Flagrantes: Do outro lado do mundo

Autor: Pedro Luis Kantek Garcia Navarro - GAC

Há um mês uma colega nossa foi a trabalho para o Japão. Representava um dos grupos brasileiros, no âmbito da ISO, que trata sobre Normas Internacionais de Software. Diga-se que é bem importante a participação do Brasil nesse fórum de normalização internacional.

A primeira parte do causo é sobre as 27 horas passadas dentro de um avião repleto, com mais de 400 pessoas. Nossa colega teve o azar de sentar na última fila, logo ao lado dos (inúmeros) banheiros do avião. Fica para você leitor, imaginar o que foram as últimas horas do vôo. Um autêntico suplício. Parecia que aquele lugar não chegaria nunca. O mundo pode ter encolhido pela globalização e pela Internet, mas quando você tem de ir fisicamente lá, ele continua grande e os lugares continuam longe, longe e longe.

Chegando em Tokio e estando com o fuso horário completamente virado do avesso, nossa personagem trancou-se no hotel onde transcorreu o seminário. A primeira decepção foi a de que sem falar 1/2 palavra em japonês, embarcou-se ela confiando no seu até razoável inglês. Chegando, ela continuava falando o inglês, mas a turma de lá é que não falava patavina do idioma Shakesperiano. Conclusão: tudo na mímica. Imagine você tendo de se comunicar com um grupo de pessoas, sorridentes e inclinando-se o tempo todo a título de saudação, sem poder usar uma única palavra.

No último dia foi o dia dos passeios, das compras, do relaxamento. Tanto relaxamento houve que, no meio da tarde, surgiu uma necessidade... podemos chamá-la de fisiológica, porque aqui ou no Japão nosso organismo continua funcionando. Sabendo que a sociedade lá é muito diferente de cá, ela procurou um hotel 5 estrelas, perfeitamente ocidentalizado, onde alguns falavam inglês, tudo para minimizar um possível mico, porque com essas coisas não se brinca.

Entrou no hotel, depois no banheiro e AHHH, que susto. Todos os vasos não eram vasos e sim latrinas de quartel (um buraco com duas pequenas plataformas para o cliente encaixar os pés). Nada mais. O negócio é ficar de cócoras e mirar. Imediatamente pensou: entrei no banheiro do sexo errado. Saiu correndo e olhou na porta: uma figura claramente feminina (e cor-de-rosa) a tranqüilizou. Banheiro certo mas, cá pra nós, que coisa mais esquisita. Pesando calmamente os prós e contras de se usar dessa "tecnologia", veio uma luz salvadora. Havia um banheiro com vaso, reservado para pessoas deficientes. Bom, nossa colega não é deficiente mas não tinha nenhuma vontade de se acocorar.

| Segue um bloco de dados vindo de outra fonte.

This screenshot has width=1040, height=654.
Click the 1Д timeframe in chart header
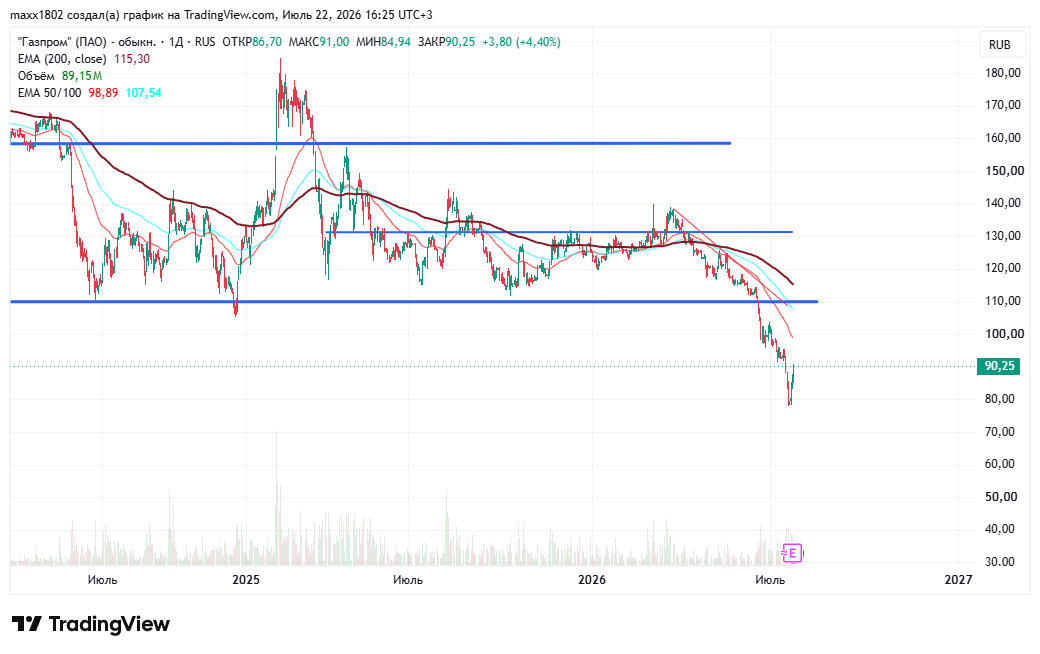[x=176, y=42]
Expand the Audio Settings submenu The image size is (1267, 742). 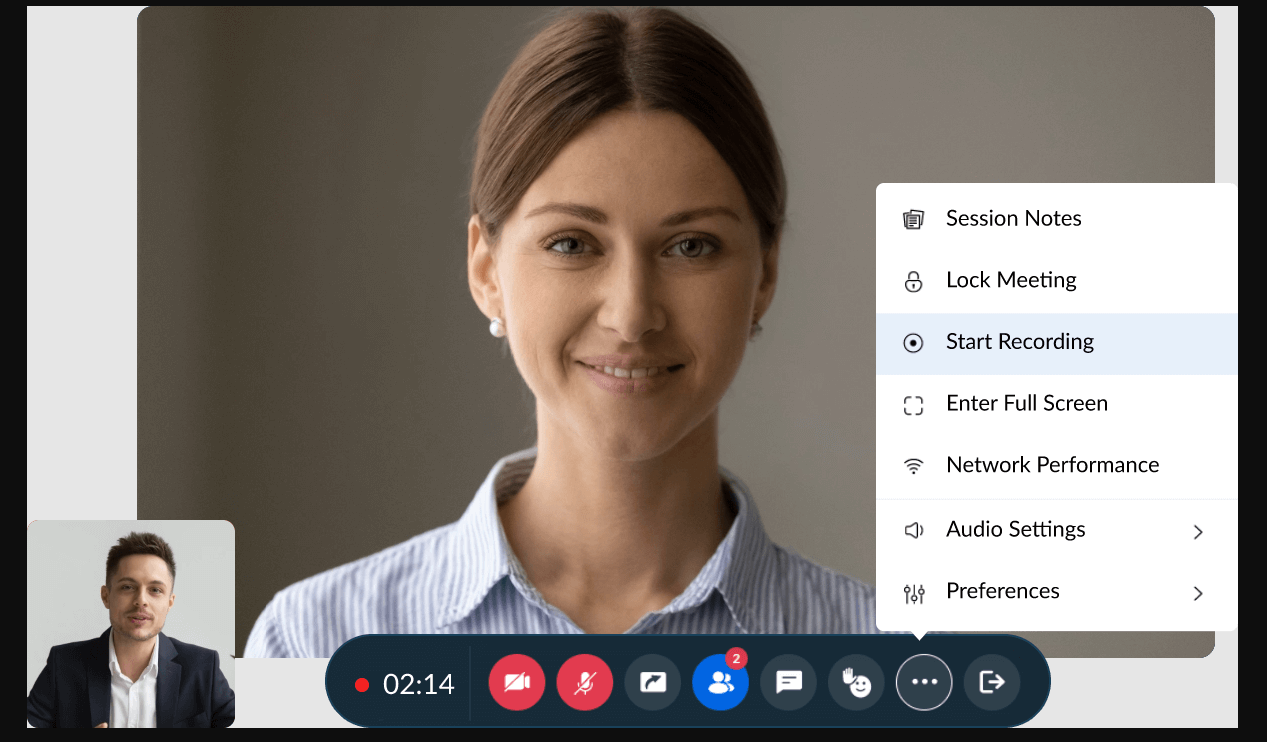(1197, 532)
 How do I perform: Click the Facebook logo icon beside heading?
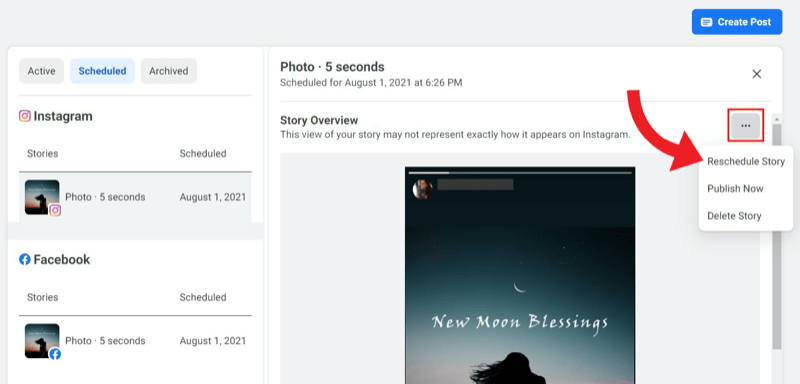point(24,259)
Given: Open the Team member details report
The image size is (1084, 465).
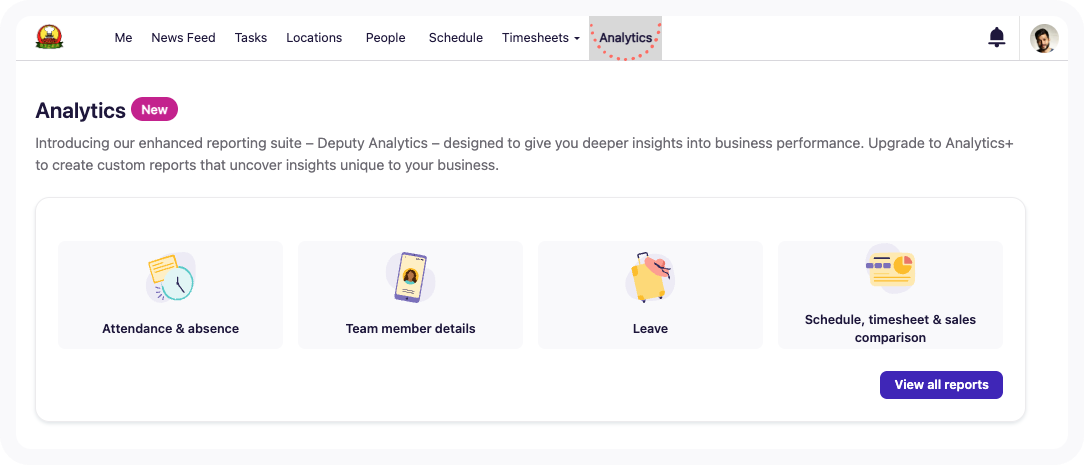Looking at the screenshot, I should [410, 328].
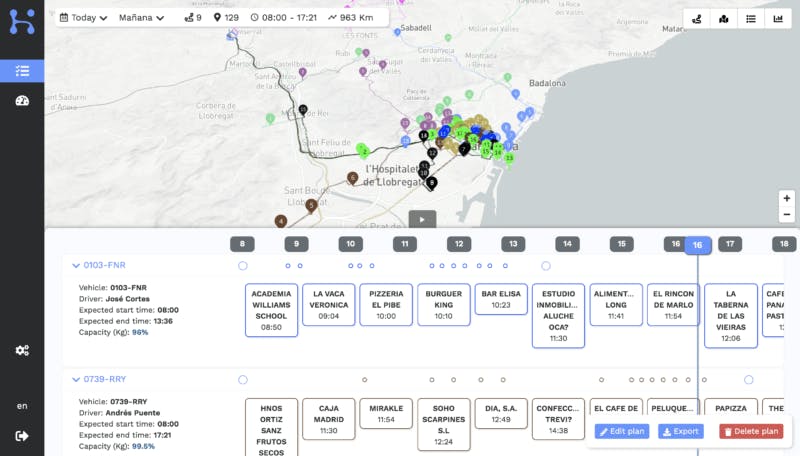This screenshot has width=800, height=456.
Task: Toggle the circle selector for route 0739-RRY
Action: click(x=242, y=380)
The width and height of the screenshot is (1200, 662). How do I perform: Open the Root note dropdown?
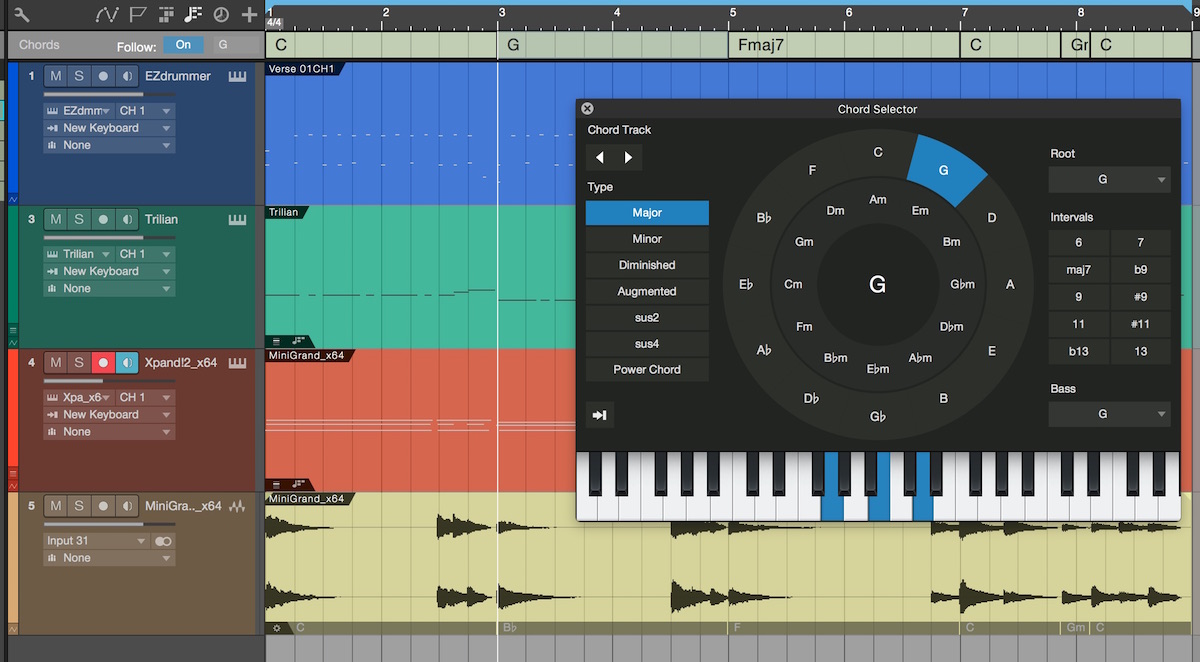pyautogui.click(x=1109, y=180)
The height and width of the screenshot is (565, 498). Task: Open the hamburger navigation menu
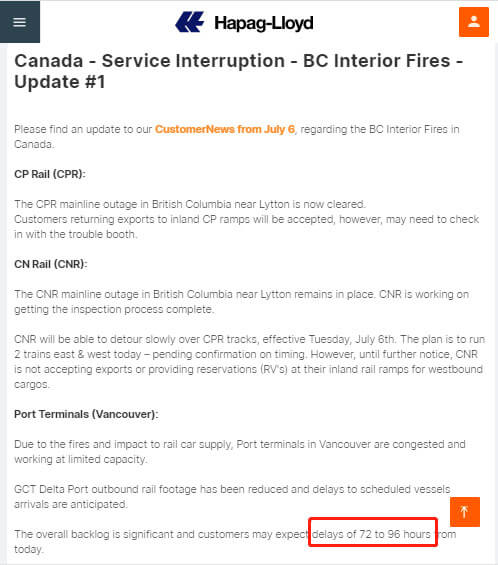point(20,22)
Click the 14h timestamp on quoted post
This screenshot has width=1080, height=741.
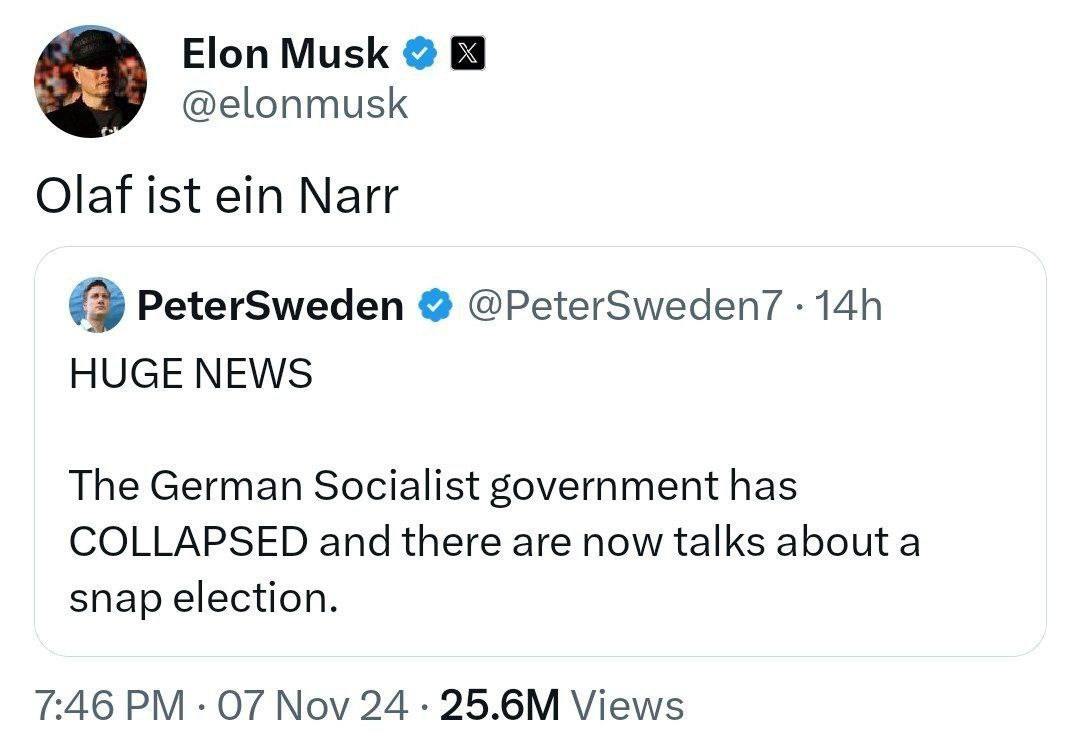(848, 305)
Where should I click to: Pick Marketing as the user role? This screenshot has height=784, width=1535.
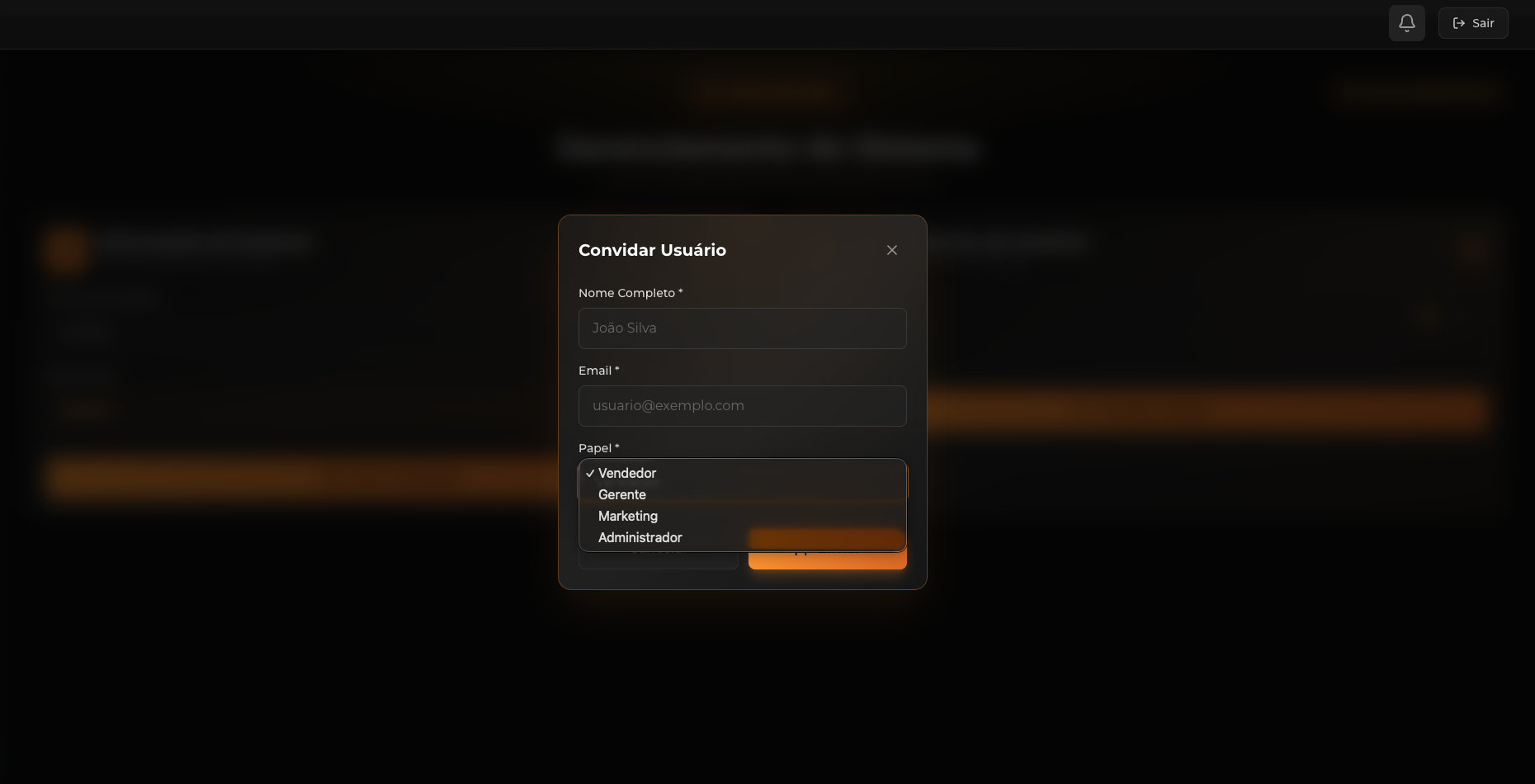[628, 517]
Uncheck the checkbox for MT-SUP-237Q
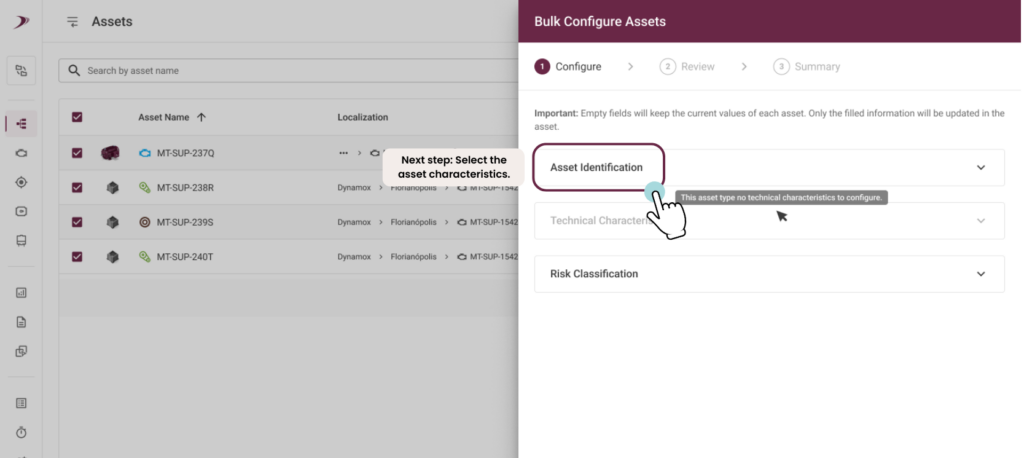 (x=77, y=153)
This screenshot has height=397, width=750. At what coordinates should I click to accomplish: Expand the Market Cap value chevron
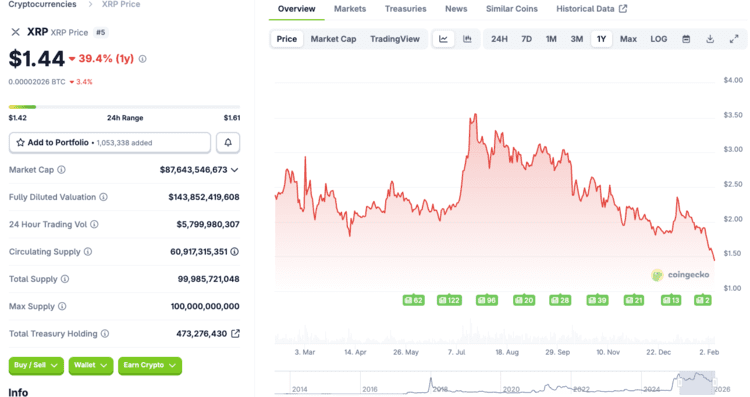click(234, 170)
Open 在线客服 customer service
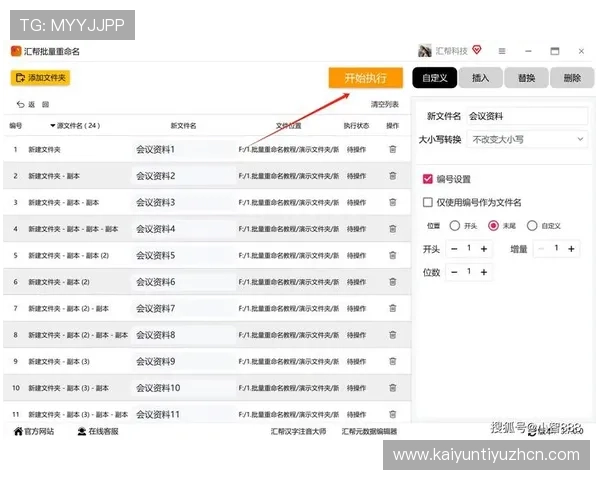This screenshot has width=600, height=480. tap(81, 432)
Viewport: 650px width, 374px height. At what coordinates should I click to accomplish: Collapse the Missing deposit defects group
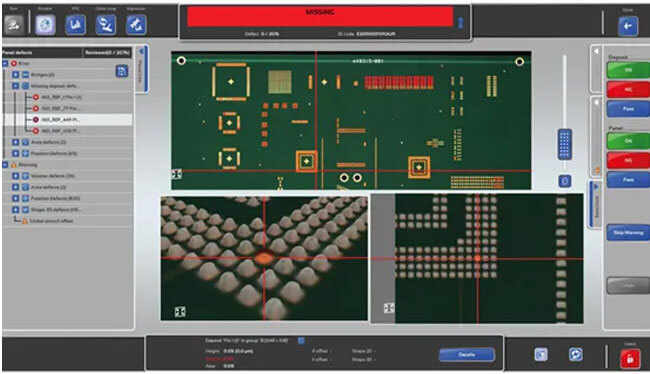[15, 86]
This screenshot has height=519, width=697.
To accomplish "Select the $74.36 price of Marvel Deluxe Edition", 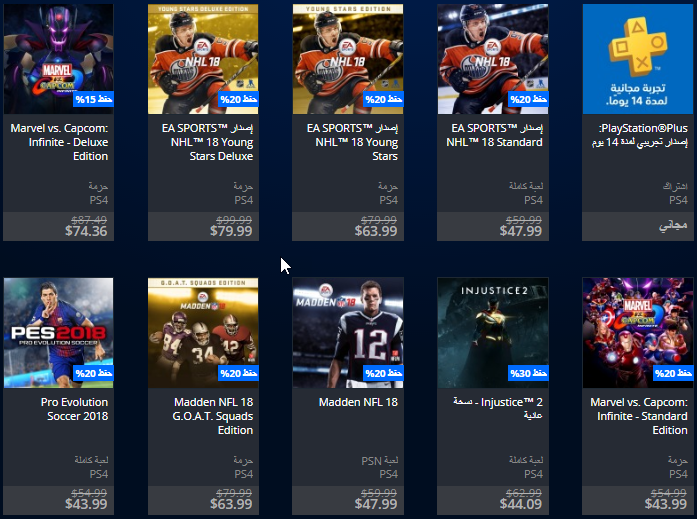I will pos(86,231).
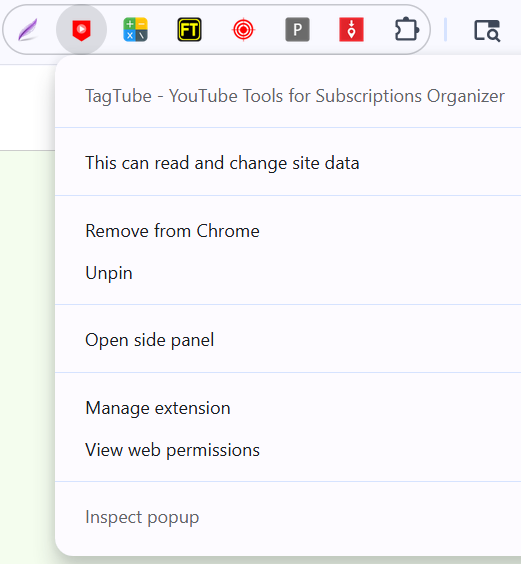Click the yellow FT extension icon

coord(189,29)
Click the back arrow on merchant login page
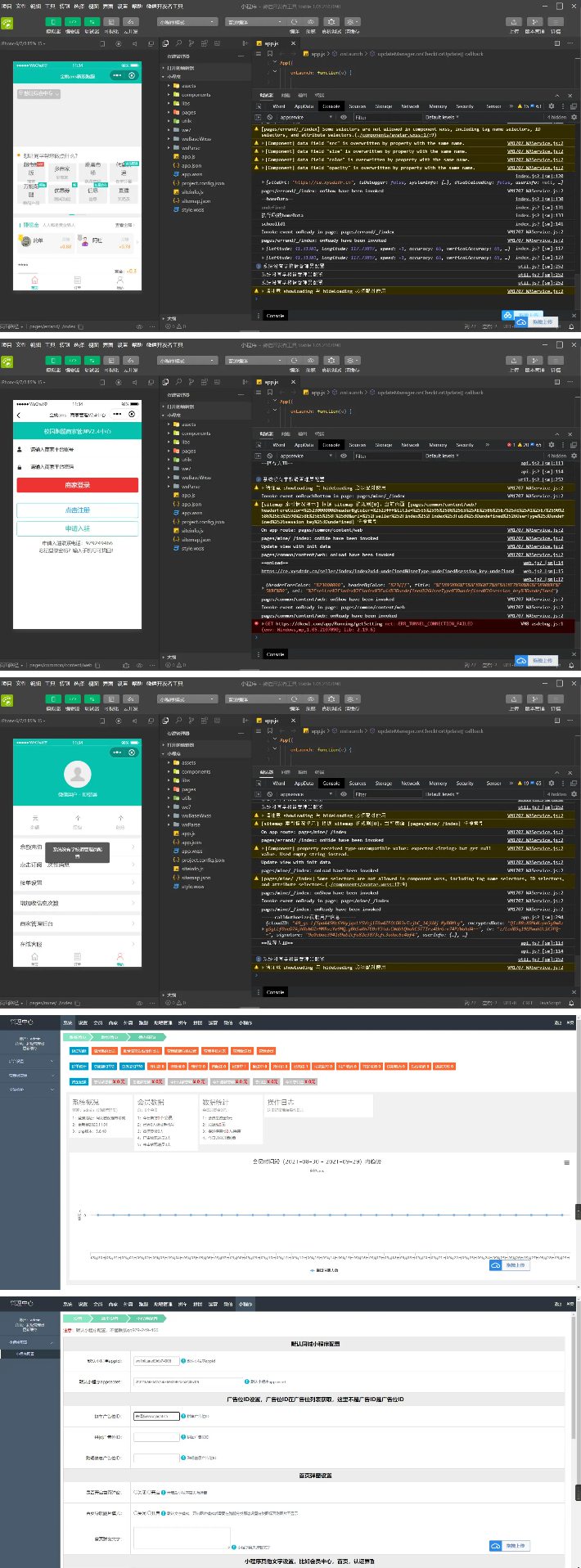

Olha pros lados, ninguém presta atenção, escafede-se para o dito banheiro, tranca a porta e UFA... que alívio. Que valor tem um singelo vaso sanitário nessas horas de aperto, não é?

Passaram-se alguns instantes e num ato contínuo ela foi pressionar a descarga. Uma força quase sobrenatural segurou-lhe a mão. Olhou o botão com cuidado. Embaixo dele havia um cartaz cheio de dizeres... em japonês. Que estranho... ter tantas instruções assim para apertar a descarga, mas enfim... pensou, e de modo quase automático mandou ver, pressionando o botão.

Meu Deus, quase desabou o mundo. Não era descarga e sim um fortíssimo alarme a ser chamado quando o deficiente, por algum motivo, precisasse. Que baita azar: ela querendo se enconder, passar desapercebida e um imenso UOIIIN, UOIIIN ressoando por todo o prédio. Ela apertava e reapertava o maldito botão querendo desligar aquela coisa e tudo o que ela conseguia era mais UOIIIN, UOIIIN.

Um batalhão de japoneses, todos sorridentes e sem falar inglês, foi acudir. O pior foi ter que se explicar, tintim por tintim, usando mímica, muita mímica.

Moral da história: quanto mais a gente foge de um mico, mais o bicho implacável nos persegue, não é mesmo?